Compilation album by Various artists
- Released: June 19, 2006
- Genre: Eastern European-inspired, house
- Length: 66:03
- Label: Atlantic Jaxx
- Compiler: DJ Russ Jones and Felix B

= Gypsy Beats and Balkan Bangers =

2006 compilation album

Gypsy Beats and Balkan Bangers and its follow up Gypsy Beats and Balkan Bangers Too are two compilations of Eastern European-inspired music tracks, compiled by DJs Russ Jones and Felix Buxton (of Basement Jaxx). The album was released on Basement Jaxx's record label Atlantic Jaxx in 2006 (volume one) and 2007 (volume two).

^^^^^^^^^^^^^^^^

#### [Work instructions]
1/ Retype the album entry word for word, starting with "2006 compilation album" and going on through "2007 (volume two).".
2/ In the album entry, list every field name that opens a line in the dashed list at the top.
The item coordinate data that comes next is not needed here.

#### [Item coordinate data]
^^^^^^^^^^^^^^^^

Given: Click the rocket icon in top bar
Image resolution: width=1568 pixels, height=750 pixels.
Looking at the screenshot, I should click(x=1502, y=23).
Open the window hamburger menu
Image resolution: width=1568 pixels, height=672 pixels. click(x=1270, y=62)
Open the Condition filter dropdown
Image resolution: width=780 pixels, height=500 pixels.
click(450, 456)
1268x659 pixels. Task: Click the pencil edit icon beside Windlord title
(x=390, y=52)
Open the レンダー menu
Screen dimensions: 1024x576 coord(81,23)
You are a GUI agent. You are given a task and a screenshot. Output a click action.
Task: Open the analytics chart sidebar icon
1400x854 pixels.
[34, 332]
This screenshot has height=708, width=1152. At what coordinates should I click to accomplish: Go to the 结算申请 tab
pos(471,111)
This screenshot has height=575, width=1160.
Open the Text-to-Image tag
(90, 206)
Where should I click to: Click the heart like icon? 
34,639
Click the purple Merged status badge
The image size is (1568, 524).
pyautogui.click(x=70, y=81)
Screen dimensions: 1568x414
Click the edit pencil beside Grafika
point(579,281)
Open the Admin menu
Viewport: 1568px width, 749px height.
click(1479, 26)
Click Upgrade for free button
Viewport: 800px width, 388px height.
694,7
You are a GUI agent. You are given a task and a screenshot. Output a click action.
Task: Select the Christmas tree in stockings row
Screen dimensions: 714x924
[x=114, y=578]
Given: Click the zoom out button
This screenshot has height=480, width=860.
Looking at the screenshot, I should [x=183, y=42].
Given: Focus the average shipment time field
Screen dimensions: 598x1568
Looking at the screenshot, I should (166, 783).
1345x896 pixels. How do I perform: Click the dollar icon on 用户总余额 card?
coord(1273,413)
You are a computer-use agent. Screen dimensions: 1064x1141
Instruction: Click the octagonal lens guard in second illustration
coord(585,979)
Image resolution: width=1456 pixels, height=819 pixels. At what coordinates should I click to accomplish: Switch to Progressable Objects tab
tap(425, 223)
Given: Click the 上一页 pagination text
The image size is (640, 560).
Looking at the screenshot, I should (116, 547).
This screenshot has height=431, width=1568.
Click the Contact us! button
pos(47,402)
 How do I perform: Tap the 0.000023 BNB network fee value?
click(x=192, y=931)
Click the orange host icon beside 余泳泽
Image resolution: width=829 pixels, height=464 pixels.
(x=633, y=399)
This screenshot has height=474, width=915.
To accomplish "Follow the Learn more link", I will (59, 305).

^^^^^^^^^^^^^^^^

#### [Solutions to each task]
1/
2006 compilation album

Gypsy Beats and Balkan Bangers and its follow up Gypsy Beats and Balkan Bangers Too are two compilations of Eastern European-inspired music tracks, compiled by DJs Russ Jones and Felix Buxton (of Basement Jaxx). The album was released on Basement Jaxx's record label Atlantic Jaxx in 2006 (volume one) and 2007 (volume two).

2/
Released
Genre
Length
Label
Compiler